Ancient Roman festival honoring the spirits of the dead

Ferālia /fᵻˈreɪliə/ was an ancient Roman public festival celebrating the Manes (Roman spirits of the dead, particularly the souls of deceased individuals) which fell on 21 February as recorded by Ovid in Book II of his Fasti. This day marked the end of Parentalia, a nine-day festival (13–21 February) honoring the dead ancestors.

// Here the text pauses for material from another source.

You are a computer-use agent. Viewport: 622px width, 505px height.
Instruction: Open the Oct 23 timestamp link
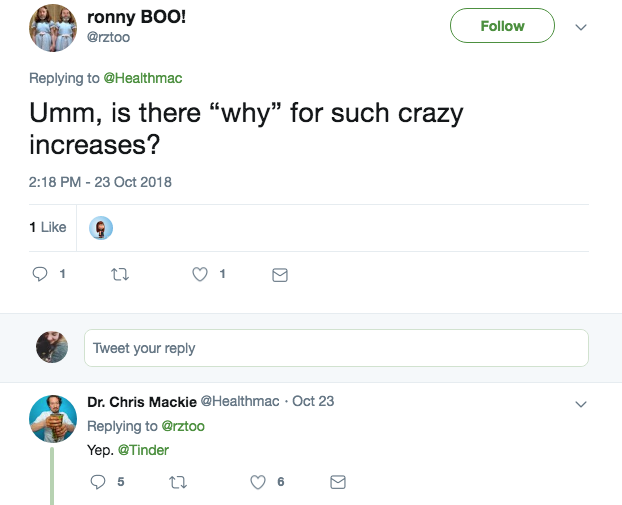313,401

Roman citizens were instructed to bring offerings to the tombs of their dead ancestors which consisted of at least "an arrangement of wreaths, a sprinkling of grain and a bit of salt, bread soaked in wine and violets scattered about." Additional offerings were permitted; however, the dead were appeased with just the aforementioned. These simple offerings to the dead were perhaps introduced to Latium by Aeneas, who poured wine and scattered violet flowers on his father Anchises' tomb. Ovid tells of a time when Romans, in the midst of war, neglected Feralia, which prompted the spirits of the departed to rise from their graves in anger, howling and roaming the streets. After this event, tribute to the tombs were then made and the ghastly hauntings ceased. To indicate public mourning, marriages of any kind were prohibited on the Feralia, and Ovid urged mothers, brides, and widows to refrain from lighting their wedding torches. Magistrates stopped wearing their insignia and any worship of the gods was prohibited as it "should be hidden behind closed temple doors; no incense on the altar, no fire on the hearth."

==Rites and tradition==
As concerns public rites nothing of them survives, however on this day as described by Ovid, an old drunken woman (anus ebria) sits in a circle with other girls performing rites in the name of the mute goddess Tacita who is identified with the nymph Lara or Larunda. The ritual consists of the old woman placing three bits of incense, with three of her fingers, beneath a threshold where a mouse is unknowingly buried. She then rolls seven black beans in her mouth, and smears the head of a fish with pitch, impaling it with a bronze needle, and roasting it in a fire. After she formally declaims the purpose of her actions, as customary in Greco-Roman magic ritual, saying, "I have gagged spiteful tongues and muzzled unfriendly mouths" (Hostiles linguas inimicaque uinximus ora), she departs intoxicated. The use of the black beans in the old woman's ritual may be related to rites that lend themselves to another festival of the dead in the month of May, called Lemuria. During Lemuria the dead ancestor spirits, particularly the unburied, called lemures, emerge from their graves and visit the homes in which they had lived. It was then necessary to confront the unwelcome spirits and lure them out of one's house using specific actions and chants. According to Ovid, this includes the involvement of black beans to lure a spirit out of the home. "And after washing his (the householder) hands clean in spring water, he turns, and first he receives black beans and throws them away with face averted; but while he throws them, he says: 'These I cast; with these beans I redeem me and mine.' This he says nine times, without looking back: the shade is thought to gather the beans, and to follow unseen behind. Again he touches water, and clashes Temesan bronze, and asks the shade to go out of his house. When he has said nine times, 'Ghosts of my fathers, go forth!' he looks back, and thinks that he has duly performed the sacred rites." Perhaps the black beans carried with them connotations of warding away or dispelling bad things in general, whether it be unwelcome spirits haunting a household as seen during Lemuria, or preventing undesired gossip towards an individual as in the old hag's ritual during Feralia. Also, in the context of sacrifices, the black beans are similar to the black animals used in sacrifice to the 'chthonic deities'.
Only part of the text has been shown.